622/622 [==============================] - 609s 979ms/step - loss: 0.0057 - accuracy: 0.9995 - val_loss: 0.3375 - val_accuracy: 0.9281 - lr: 1.2500e-05
Epoch 31: early stoppingModel Evaluation
With this approach, the model finally managed to reach an accuracy above 90%, specifically 92.41%, with the loss of 0.33.
results = model.evaluate(test_images, verbose=0)
print(" Test Loss: {:.5f}".format(results[0]))

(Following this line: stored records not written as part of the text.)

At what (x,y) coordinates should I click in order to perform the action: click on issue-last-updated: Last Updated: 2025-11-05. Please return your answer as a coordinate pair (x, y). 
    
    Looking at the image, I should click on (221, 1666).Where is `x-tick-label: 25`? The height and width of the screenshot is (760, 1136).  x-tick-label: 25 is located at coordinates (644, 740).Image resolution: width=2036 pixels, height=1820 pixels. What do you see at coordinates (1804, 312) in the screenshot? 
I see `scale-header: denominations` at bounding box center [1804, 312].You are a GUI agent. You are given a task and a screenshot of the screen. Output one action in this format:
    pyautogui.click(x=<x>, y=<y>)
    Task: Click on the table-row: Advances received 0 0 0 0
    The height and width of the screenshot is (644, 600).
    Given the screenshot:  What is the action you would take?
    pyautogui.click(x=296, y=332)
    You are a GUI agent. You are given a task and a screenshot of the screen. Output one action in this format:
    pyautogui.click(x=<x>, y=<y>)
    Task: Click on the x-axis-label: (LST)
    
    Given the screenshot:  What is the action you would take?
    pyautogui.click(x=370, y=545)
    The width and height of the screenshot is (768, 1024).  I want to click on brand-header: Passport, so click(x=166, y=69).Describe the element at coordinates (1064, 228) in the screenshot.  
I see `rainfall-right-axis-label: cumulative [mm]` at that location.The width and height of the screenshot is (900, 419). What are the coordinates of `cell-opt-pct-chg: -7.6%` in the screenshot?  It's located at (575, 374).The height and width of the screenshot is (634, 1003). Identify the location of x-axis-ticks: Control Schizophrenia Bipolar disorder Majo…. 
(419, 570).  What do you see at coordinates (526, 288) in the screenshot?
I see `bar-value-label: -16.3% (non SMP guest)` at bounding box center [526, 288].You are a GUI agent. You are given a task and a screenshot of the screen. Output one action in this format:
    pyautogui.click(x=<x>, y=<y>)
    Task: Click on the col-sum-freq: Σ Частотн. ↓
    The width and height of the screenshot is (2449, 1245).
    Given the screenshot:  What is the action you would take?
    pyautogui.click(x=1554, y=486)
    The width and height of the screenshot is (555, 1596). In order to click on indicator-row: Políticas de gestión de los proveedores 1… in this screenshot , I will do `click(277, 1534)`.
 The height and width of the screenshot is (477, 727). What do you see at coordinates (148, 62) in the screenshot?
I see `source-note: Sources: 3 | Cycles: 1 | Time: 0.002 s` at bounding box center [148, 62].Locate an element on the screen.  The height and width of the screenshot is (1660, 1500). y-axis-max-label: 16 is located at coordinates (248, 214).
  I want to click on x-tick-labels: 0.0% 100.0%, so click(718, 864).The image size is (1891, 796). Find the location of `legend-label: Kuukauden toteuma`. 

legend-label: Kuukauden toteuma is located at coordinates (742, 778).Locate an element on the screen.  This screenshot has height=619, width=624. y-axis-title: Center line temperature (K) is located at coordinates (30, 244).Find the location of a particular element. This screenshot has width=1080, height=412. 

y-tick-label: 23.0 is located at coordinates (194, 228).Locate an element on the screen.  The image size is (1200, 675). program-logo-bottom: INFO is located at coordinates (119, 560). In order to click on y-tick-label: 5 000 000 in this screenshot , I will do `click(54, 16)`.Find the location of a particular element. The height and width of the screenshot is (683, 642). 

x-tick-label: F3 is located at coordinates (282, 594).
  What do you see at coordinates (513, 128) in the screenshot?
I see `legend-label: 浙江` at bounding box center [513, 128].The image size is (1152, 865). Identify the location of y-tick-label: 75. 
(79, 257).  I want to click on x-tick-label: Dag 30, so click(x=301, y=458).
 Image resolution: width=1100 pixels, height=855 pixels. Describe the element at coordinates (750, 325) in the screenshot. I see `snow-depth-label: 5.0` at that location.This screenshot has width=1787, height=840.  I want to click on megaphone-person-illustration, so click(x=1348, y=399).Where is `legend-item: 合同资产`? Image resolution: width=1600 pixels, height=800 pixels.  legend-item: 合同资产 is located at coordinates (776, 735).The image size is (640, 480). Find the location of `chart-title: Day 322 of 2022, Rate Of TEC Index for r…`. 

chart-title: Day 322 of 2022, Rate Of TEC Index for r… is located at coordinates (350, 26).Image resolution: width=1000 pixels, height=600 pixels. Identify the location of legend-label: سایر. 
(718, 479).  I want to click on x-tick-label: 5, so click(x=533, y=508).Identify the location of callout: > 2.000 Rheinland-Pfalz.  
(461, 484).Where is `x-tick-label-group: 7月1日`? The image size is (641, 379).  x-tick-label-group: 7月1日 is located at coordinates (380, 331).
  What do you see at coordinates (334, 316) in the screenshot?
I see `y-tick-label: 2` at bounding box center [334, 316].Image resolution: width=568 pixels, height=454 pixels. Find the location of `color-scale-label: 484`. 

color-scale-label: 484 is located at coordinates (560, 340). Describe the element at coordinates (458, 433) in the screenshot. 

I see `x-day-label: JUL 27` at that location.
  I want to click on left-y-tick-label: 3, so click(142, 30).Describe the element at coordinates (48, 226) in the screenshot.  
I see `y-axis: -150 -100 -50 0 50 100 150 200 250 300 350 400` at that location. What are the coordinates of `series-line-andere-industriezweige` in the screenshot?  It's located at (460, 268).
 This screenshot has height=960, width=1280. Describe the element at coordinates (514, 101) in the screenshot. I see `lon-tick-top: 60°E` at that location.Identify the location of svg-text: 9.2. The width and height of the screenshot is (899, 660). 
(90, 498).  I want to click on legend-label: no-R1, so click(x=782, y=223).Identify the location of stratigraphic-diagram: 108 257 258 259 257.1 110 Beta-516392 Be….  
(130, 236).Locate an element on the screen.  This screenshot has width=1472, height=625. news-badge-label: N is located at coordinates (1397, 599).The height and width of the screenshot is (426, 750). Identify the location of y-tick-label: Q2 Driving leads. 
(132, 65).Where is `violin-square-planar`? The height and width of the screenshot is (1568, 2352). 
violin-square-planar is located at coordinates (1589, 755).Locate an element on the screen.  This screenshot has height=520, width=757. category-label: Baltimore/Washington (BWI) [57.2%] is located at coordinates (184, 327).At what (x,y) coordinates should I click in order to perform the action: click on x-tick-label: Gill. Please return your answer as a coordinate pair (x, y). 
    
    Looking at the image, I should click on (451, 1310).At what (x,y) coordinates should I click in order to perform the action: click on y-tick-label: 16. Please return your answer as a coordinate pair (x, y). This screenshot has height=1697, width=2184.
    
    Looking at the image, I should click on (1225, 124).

print("Test Accuracy: {:.2f}%".format(results[1]* 100)) Test Loss: 0.33230
Test Accuracy: 92.41%As the confusion matrix shows, metal trash is misclassified more often than the other labels. This suggests that the model still struggles to distinguish metal from certain classes, especially Glass and Plastic, possibly due to similarities in texture.

Conclusions
In this project, we successfully built an image classification model for waste sorting using transfer learning. After doing several optimization steps, the final model reached an accuracy of 92.41%, which met our project target. The model still struggles with certain classes (like metal), but overall, it performs well enough for deployment in an Android application.
What I Learned
Throughout this project, I learned a lot about the end to end process of building a machine learning model, including:
- how to prepare and balance image datasets
- how to apply transfer learning and fine tune pretrained models
- how to experiment with different architectures to improve performance
- how to evaluate a model properly using metrics
This project also taught me the importance of teamwork across different learning paths and how to communicate technical decisions clearly.